Records drawn from a dataset
==============================
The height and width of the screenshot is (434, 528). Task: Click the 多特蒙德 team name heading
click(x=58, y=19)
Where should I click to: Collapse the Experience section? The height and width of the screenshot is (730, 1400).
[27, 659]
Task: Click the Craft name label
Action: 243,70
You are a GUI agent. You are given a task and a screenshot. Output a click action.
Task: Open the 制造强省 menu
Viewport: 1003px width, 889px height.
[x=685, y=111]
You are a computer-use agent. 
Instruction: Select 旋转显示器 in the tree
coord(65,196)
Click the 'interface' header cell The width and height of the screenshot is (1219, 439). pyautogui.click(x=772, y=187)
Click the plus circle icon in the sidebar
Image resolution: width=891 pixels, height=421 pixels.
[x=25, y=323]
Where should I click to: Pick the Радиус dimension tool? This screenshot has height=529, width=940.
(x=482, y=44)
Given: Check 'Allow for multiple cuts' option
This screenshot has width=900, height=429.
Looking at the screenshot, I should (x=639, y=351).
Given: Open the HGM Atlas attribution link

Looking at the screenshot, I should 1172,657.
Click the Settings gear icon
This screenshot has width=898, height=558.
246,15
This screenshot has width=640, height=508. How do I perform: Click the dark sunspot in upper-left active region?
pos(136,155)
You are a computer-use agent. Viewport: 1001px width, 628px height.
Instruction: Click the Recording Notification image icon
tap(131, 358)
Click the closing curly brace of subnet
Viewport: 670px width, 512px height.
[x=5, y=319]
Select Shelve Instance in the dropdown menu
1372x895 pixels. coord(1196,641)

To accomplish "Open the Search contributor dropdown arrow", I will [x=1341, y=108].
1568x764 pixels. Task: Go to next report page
==============================
▶ **Aim of the task**
The first line of the records and every line down to the line with "Given: Check 'Allow for multiple cuts' option" must be quoted exactly; leave out all else.

▶ **Answer to this task**
The height and width of the screenshot is (434, 528). Task: Click the 多特蒙德 team name heading
click(x=58, y=19)
Where should I click to: Collapse the Experience section? The height and width of the screenshot is (730, 1400).
[27, 659]
Task: Click the Craft name label
Action: 243,70
You are a GUI agent. You are given a task and a screenshot. Output a click action.
Task: Open the 制造强省 menu
Viewport: 1003px width, 889px height.
[x=685, y=111]
You are a computer-use agent. 
Instruction: Select 旋转显示器 in the tree
coord(65,196)
Click the 'interface' header cell The width and height of the screenshot is (1219, 439). pyautogui.click(x=772, y=187)
Click the plus circle icon in the sidebar
Image resolution: width=891 pixels, height=421 pixels.
[x=25, y=323]
Where should I click to: Pick the Радиус dimension tool? This screenshot has height=529, width=940.
(x=482, y=44)
Given: Check 'Allow for multiple cuts' option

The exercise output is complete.